La destruction du site d’essai nucléaire a été retransmise à la télévision sud-coréenne, ici dans la gare de Séoul, en Corée du sud. / AHN YOUNG-JOON / AP

Pyongyang l’avait promis le 12 mai. Jeudi 24 mai, le régime nord-coréen a officiellement annoncé avoir totalement démantelé le site d’essais nucléaires de Punggye-ri, situé au cœur des montagnes du nord-est du pays.

L’opération a été menée en présence de quelques journalistes – américains, chinois, russes, anglais et sud-coréens. Elle survient à l’approche du toujours plus hypothétique sommet du 12 juin à Singapour entre le président américain, Donald Trump, et le dirigeant nord-coréen, Kim Jong-un, qui est supposé permettre de discuter de la dénucléarisation de la République populaire et démocratique de Corée (RPDC, nom officiel de la Corée du Nord).

« Il y a eu une explosion énorme, on a pu la ressentir. La poussière nous arrivait dessus, la chaleur nous arrivait dessus. Le bruit était très fort », a déclaré Tom Cheshire, un journaliste de Sky News, sur le site de la chaîne de télévision britannique.

Photographie satellite du 23 mai 2018, montrant le site d’essais nucléaires de Punggye-ri, fournie par DigitalGlobe. / AP

L’agence de presse Yonhap, qui cite des journalistes d’un pool sud-coréen présents, a déclaré que de multiples explosions avaient pu être entendues tout au long de la journée, entre 11 heures et 16 h 17 (5 heures-10 h 17, heure française).
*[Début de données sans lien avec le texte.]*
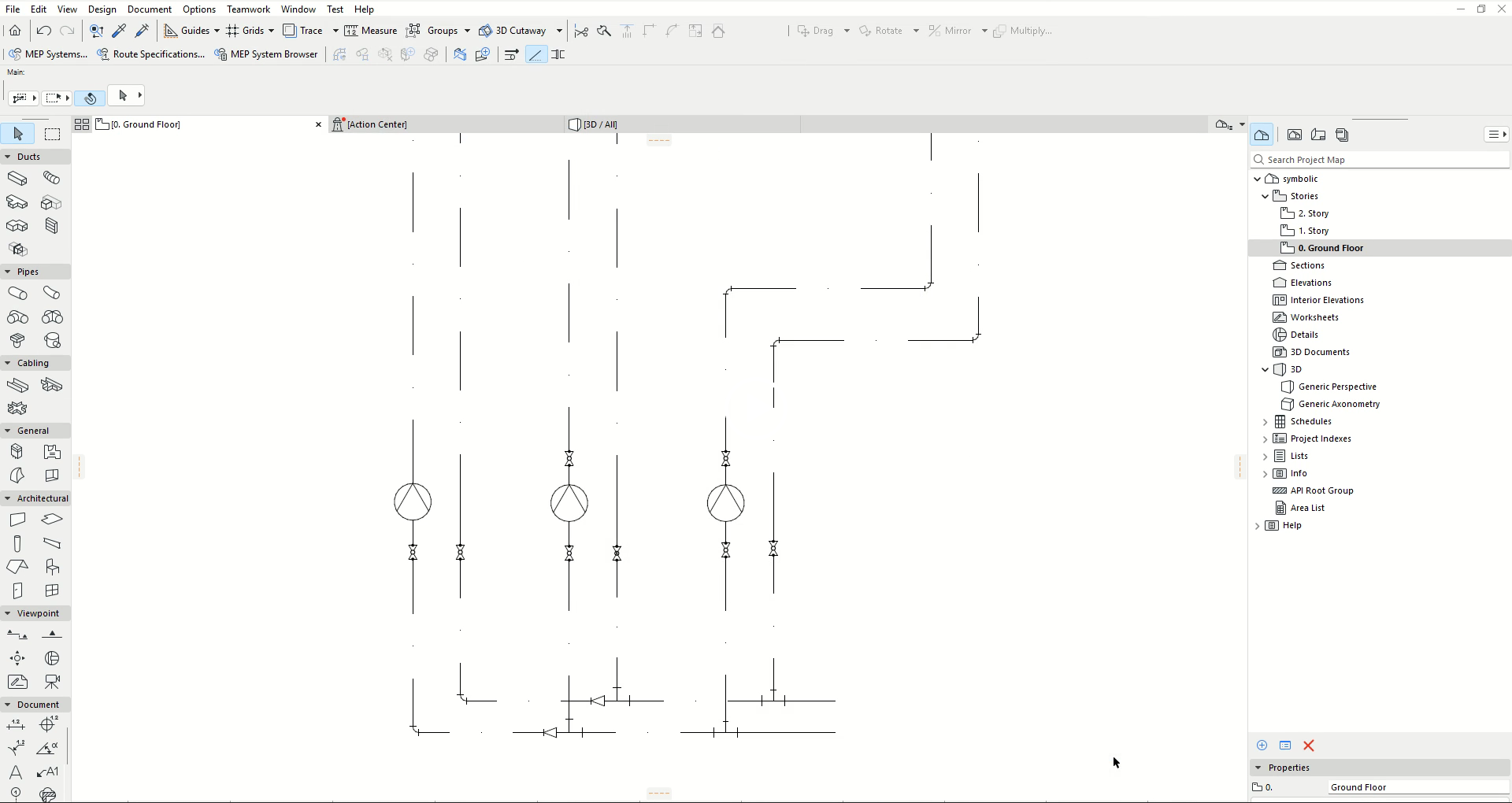The image size is (1512, 803).
Task: Toggle the Grids snap button
Action: point(232,31)
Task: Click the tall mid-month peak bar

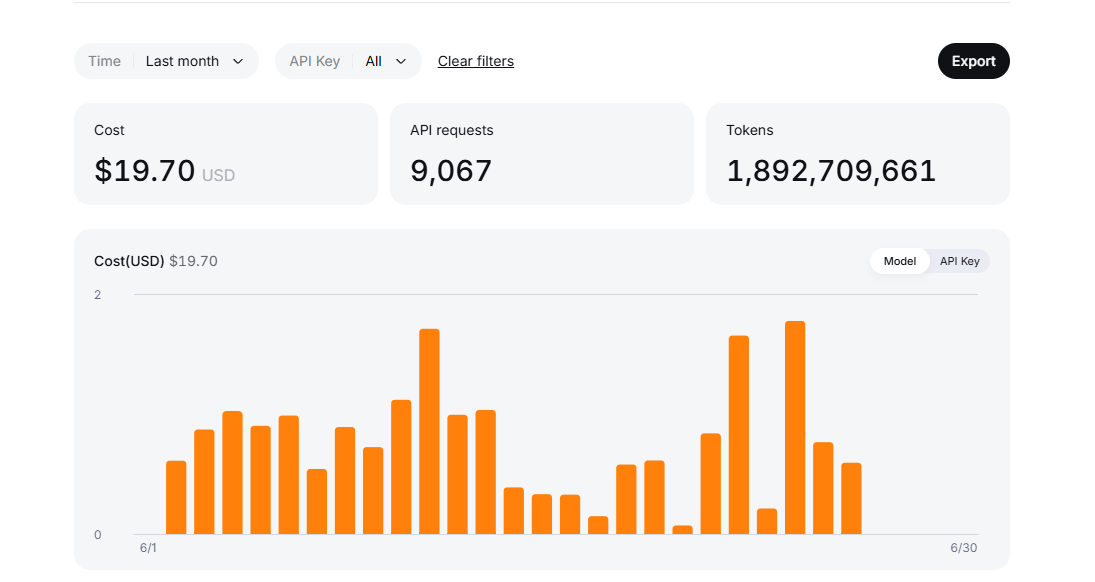Action: pos(429,432)
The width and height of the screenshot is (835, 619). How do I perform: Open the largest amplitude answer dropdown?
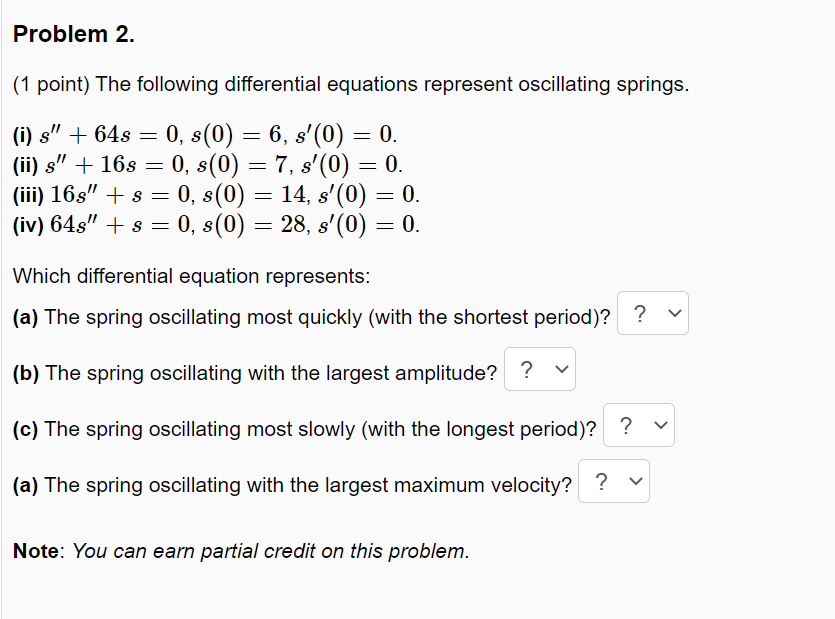click(x=539, y=369)
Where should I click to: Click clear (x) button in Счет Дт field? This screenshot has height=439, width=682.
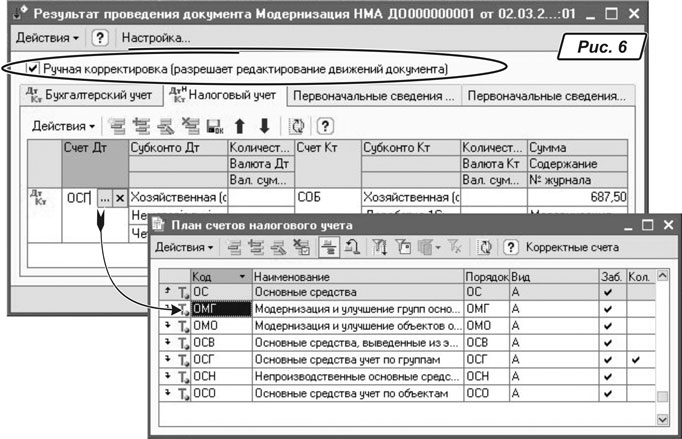click(x=120, y=199)
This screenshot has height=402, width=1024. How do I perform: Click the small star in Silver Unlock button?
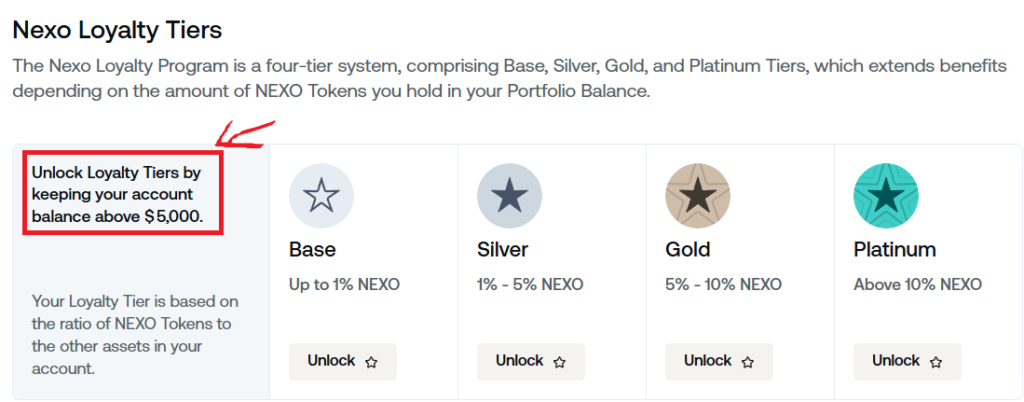coord(559,362)
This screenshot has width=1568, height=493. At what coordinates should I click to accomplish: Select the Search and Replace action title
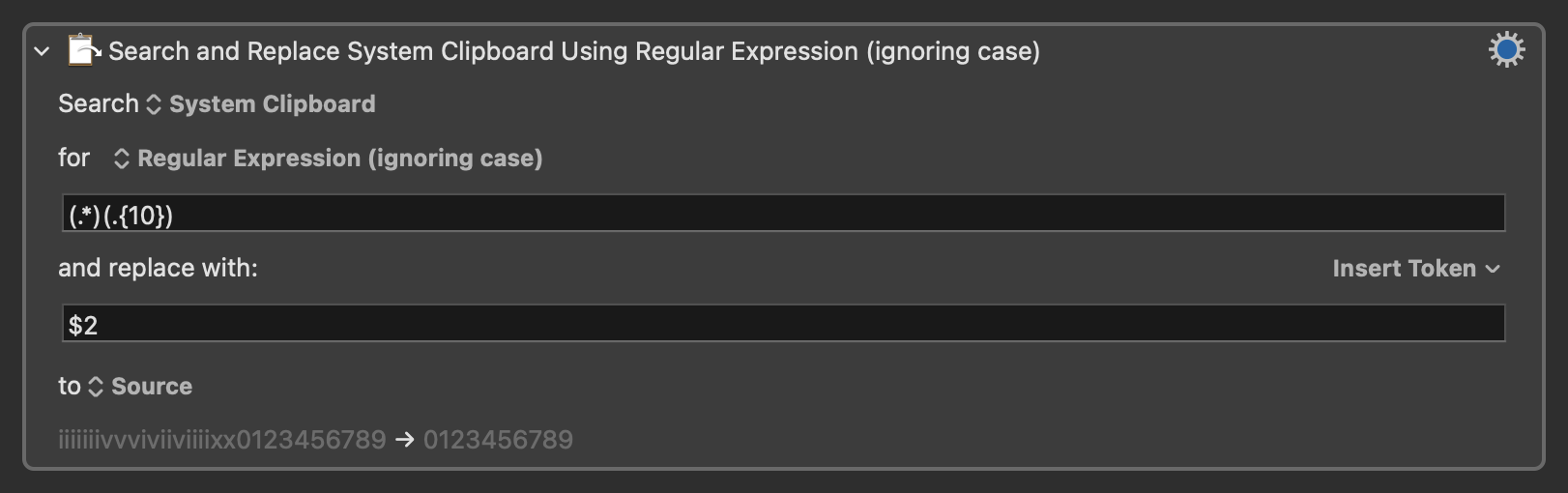coord(573,51)
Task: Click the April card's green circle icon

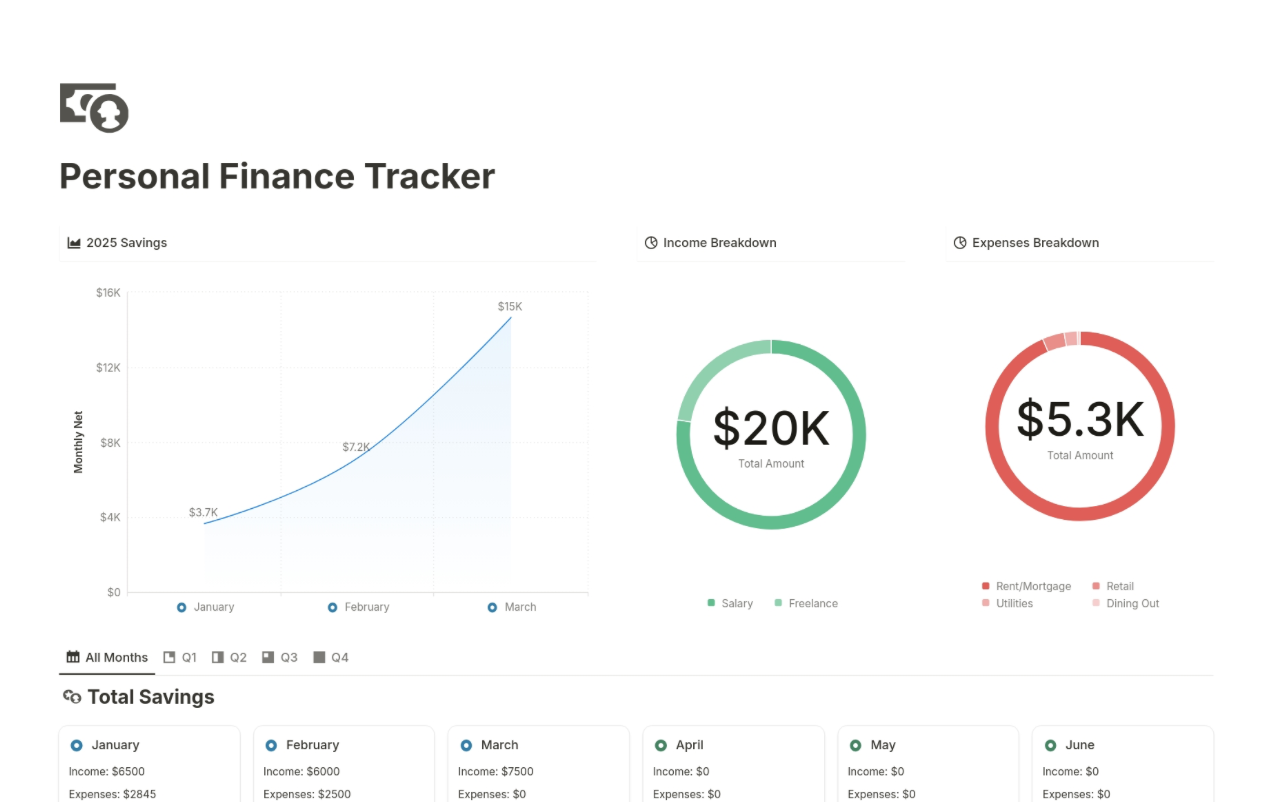Action: tap(661, 745)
Selon Pyongyang, deux tunnels sur le site étaient prêts à être utilisés pour mener des essais nucléaires. Les responsables nord-coréens ont par ailleurs déclaré qu’il n’y avait pas de fuite de matériaux radioactifs dans l’environnement.

Six essais nucléaires menés à Punggye-ri depuis 2006

C’est à Punggye-ri que le régime de Pyongyang a mené ses six essais entre 2006 et 2017 – le dernier ayant été un test de bombe à hydrogène. Son démantèlement devait témoigner de la bonne foi du régime quand il affirme vouloir « mettre fin aux essais nucléaires en toute transparence ».

Les quatre tunnels du site, dont certains seraient inutilisables en raison des essais répétés, ce que conteste Pyongyang, ont été dynamités et les accès fermés. Plusieurs installations avaient auparavant été démontées.

Le démantèlement a lieu alors que la dynamique positive observée depuis le début de l’année dans la péninsule coréenne semble enrayée, comme en témoignent les échanges toujours vifs entre Pyongyang et Washington.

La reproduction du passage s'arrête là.